No, that's not true, it is correct the way he/she wrote it. It means There isn't a more beautiful girl than the Macedonian and such will never be born.

Неке = не ще in Bulgarian


----------



## Orlin

darkchild said:


> no, that's not true, it is correct the way he/she wrote it. It means there isn't a more beautiful girl than the macedonian and such will never be born.
> 
> Неке = не ще in bulgarian


 
Разбира се, и аз не бях сигурен, че съм прав. Вероятно съм запомнил текста грешно.


----------



## vladd

...
Рефрен:
Дали има н'овој бели свет
поубаво девојче од Македонче?
*Нема, нема не ќе се роди*
*поубаво девојче од Македонче.*

Mod note:
I am sorry but quotes are limited to 4 lines (see rule 4 about quoting). As this thread is about a line of the refrain I chose to keep those four lines.


----------



## nimak

That Macedonian song, "_Makedonsko devojče_", is written and composed by Jonče Hristovski.

*"не ќе"* (ne ḱe) has the same meaning as *"нема да"* (nema da) = _"will not"_

"нема, нема, не ќе се роди" = "нема, нема, нема да се роди"



> Нема, нема, *не ќе* се роди
> поубаво девојче од Македонче.


_No, there isn't, and there *won't* be born,
a more beautiful girl than Macedonian. _


----------



## marco_2

Orlin said:


> This is Macedonian from a popular song.
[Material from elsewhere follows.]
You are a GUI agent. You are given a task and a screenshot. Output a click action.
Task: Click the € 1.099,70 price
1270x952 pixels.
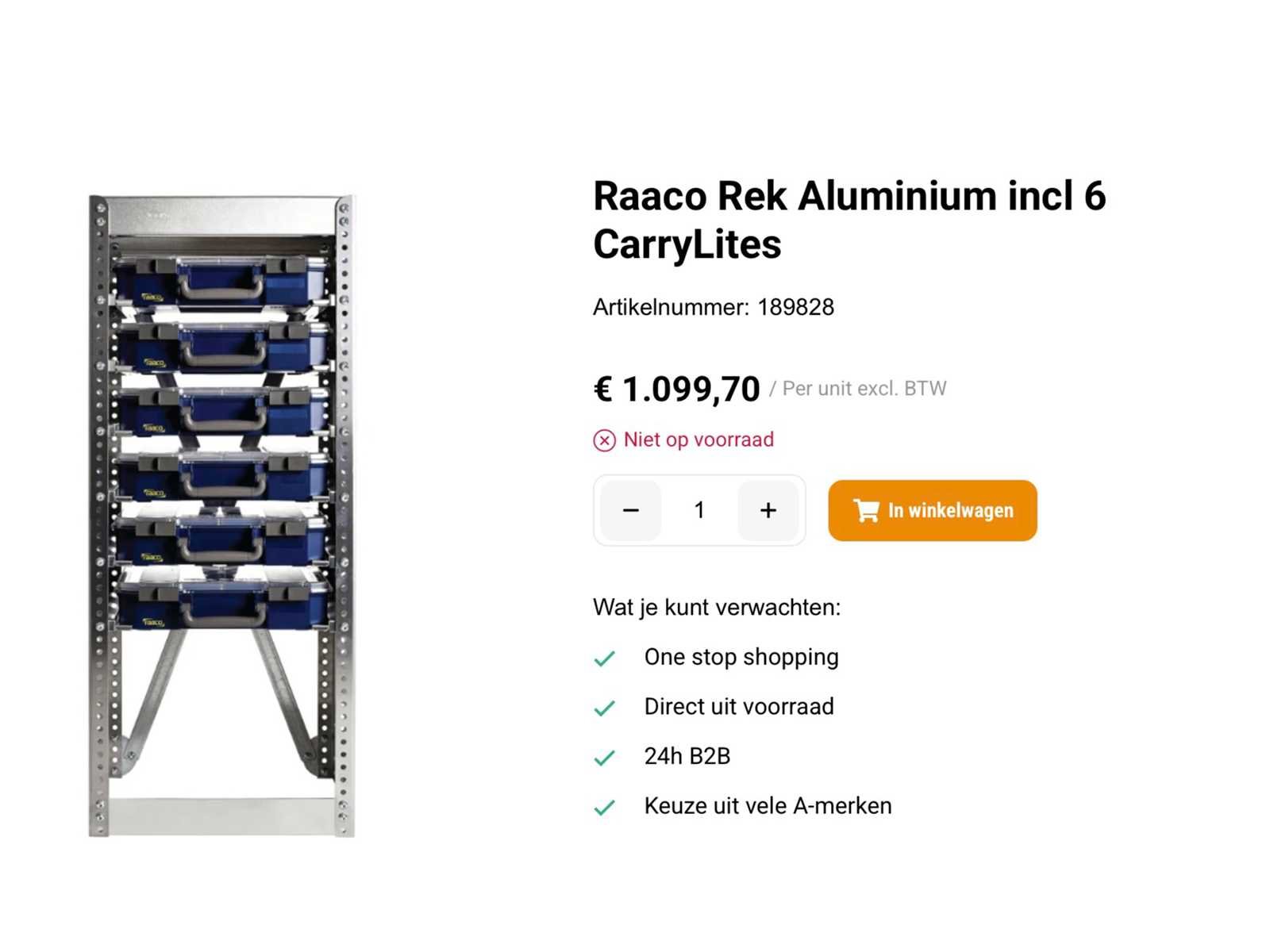click(677, 389)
I think it's нема, веќе се роди поубаво девојче од Македонче


I've always thought it's still *н*е к'е се роди, like in Bulgarian не ще се роди. Was I wrong?                                                            P.S. A, so nimak confirmed I was right.


----------



## nimak

@marco_2 The same syntax is used in Bosnian, Croatian, and Serbian too, like @DenisBiH wrote: *неће се родити* /  *neće se rodit*(*i*); _"ne-će se..."_.

In Macedonian the use of _"nema da"_ is more common than _"ne ḱe"_.


----------



## marco_2

nimak said:


> In Macedonian the use of _"nema da"_ is more common than _"ne ḱe"_.



I guess in contemporary Bulgarian they also prefer to say *нямя да... *rather than *не ще*...


----------



## DarkChild

marco_2 said:


> I guess in contemporary Bulgarian they also prefer to say *нямя няма да... *rather than *не ще*...


Yes, that's correct. Or *нема да* which is used in many parts.

By the way, I didn't know this was also the way they said it in Macedonia.


----------



## nimak

The syntax *нема да* is used in Serbian too, besides *неће*_ (не-ће)_.

_Examples in Serbian:_

"*нема да* буде" = "*неће* бити"​("*nema da* bude" = "*neće* biti")​​"*нема да* се иде" = "*неће* се ићи"​("*nema da* se ide" = "*neće* se ići")​
I'm not sure how common is this in Bosnian and Croatian, because they prefer to use infinitive.


----------



## DarkChild

Are you sure? I'm not able to find any examples.


----------



## Panceltic

nimak said:


> The syntax *нема да* is used in Serbian too, besides *неће*_ (не-ће)_.
> 
> _Examples in Serbian:_
> 
> "*нема да* буде" = "*неће* бити"​("*nema da* bude" = "*neće* biti")​​"*нема да* се иде" = "*неће* се ићи"​("*nema da* se ide" = "*neće* se ići")​
> I'm not sure how common is this in Bosnian and Croatian, because they prefer to use infinitive.



I think there is a different meaning to "nema da" construction, more like a threat

nema da se ide = you better not go


----------



## nimak

Panceltic said:


> I think there is a different meaning to "nema da" construction, more like a threat



The *има/нема да* (ima/nema da) constructions in Macedonian also cover both, the modality and the futurity.

About the *ima/nema da* constructions in Serbian language, also read this:
_Iskazivanje budućnosti glagolskim oblicima i konstrukcijama u italijanskom i srpskom jeziku, Nataša L. Janićijević, Doktorska disertacija, 2016, Univerzitet u Beogradu, Filološki Fakultet__, pages 173-176_


> ...I Saavedra (2004: 163) daje isti primer i navodi da *„ima da se svrši“* ovde znači *„mora da se svrši“*, a *„nema da se ide“* - *„neće se ići“*. Dakle, u jednom istom primeru ova konstrukcija ima i čisto modalno i futursko značenje.


----------



## DarkChild

We have the same with modality.


----------